ホルケウ~暗く甘い秘密~
隣を歩いて気がついたが、玲は少し背が伸びていた。
いつの間にか、りことの身長差も10cmほど開きはじめている。
そのうち玲を上目遣いで見る日が来るかもしれない。
「焼きそば食べたい!りこさんは?」
「んー、私はたこ焼きのほうが食べたいかな」
「じゃあ、半分こしない?」
「良いわね。そうしよっか」
甘ったるい雰囲気さえなければ、顔も赤くならないし普通にしていられる。
自然とほどけていた手に一抹の寂しさと安堵を感じ、りこは玲と遅い昼食にありついた
「なんていうか、見られてるね」
どこか楽しそうに笑う玲に、りこはなんとも言えない表情になった。
確かに見られている。
白川中学の色んな意味で有名な美少年が、なぜか高校の学祭にいるのだから。
「気になる?」
「いーやまったく。予想していたことだし」
それよりも、と玲の白魚のごとくスラリとした人差し指が、りこの口元を拭った。
「マヨネーズついてる」
赤い舌をチロリと覗かせながら、指先についたマヨネーズを舐めとる玲の妖艶さに、りこは思わず顔を背けた。
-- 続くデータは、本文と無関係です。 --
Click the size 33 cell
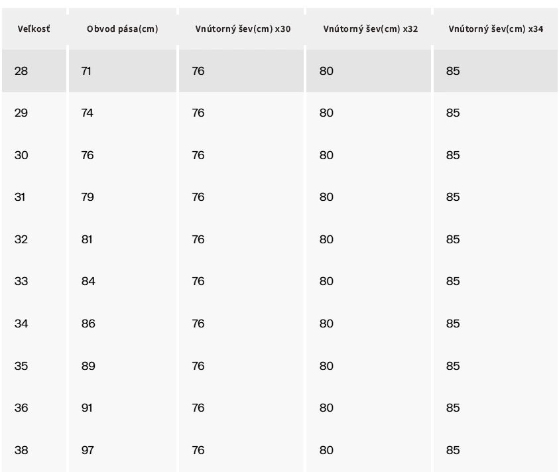The height and width of the screenshot is (472, 559). point(21,282)
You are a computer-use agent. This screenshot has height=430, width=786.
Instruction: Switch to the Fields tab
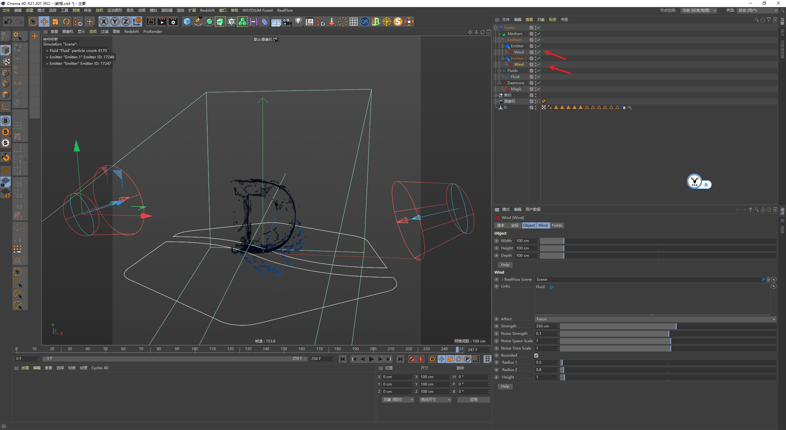point(557,225)
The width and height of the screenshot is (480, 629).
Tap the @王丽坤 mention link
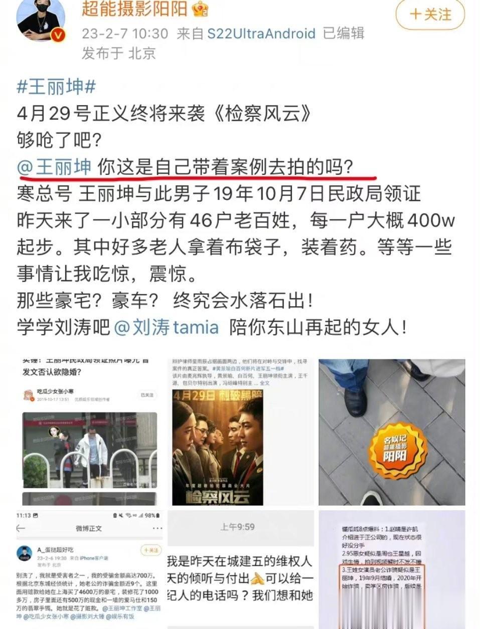[x=54, y=167]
エロい。安っぽい言葉だが、まさに彼の仕草はエロチックなのだ。
ふと玲のほうを見ると、先ほど舐めた指先を見つめ、いやに神妙な顔つきでこうぼやいた。
「口元にマヨネーズって……アレを想像する。せい」
反射的に玲の口にたこ焼きを突っ込んで、りこは何も聞かなかったことにした。
確かに言われてみればそう見えなくもないなどとは思っていない。
たこ焼きを咀嚼しながら、玲はニヤニヤと笑った。
「なんかやらしいこと考えてない?」
「うるさい。あんたに言われたくない」
こういう時、玲は厄介な存在だった。
彼は自身が発する色気の効力がいかほどのものかわかっている上で、りこをからかって遊んでいるのである。
すっかりへそを曲げたりこの機嫌を取ろうと、玲は次の屋台へと誘った。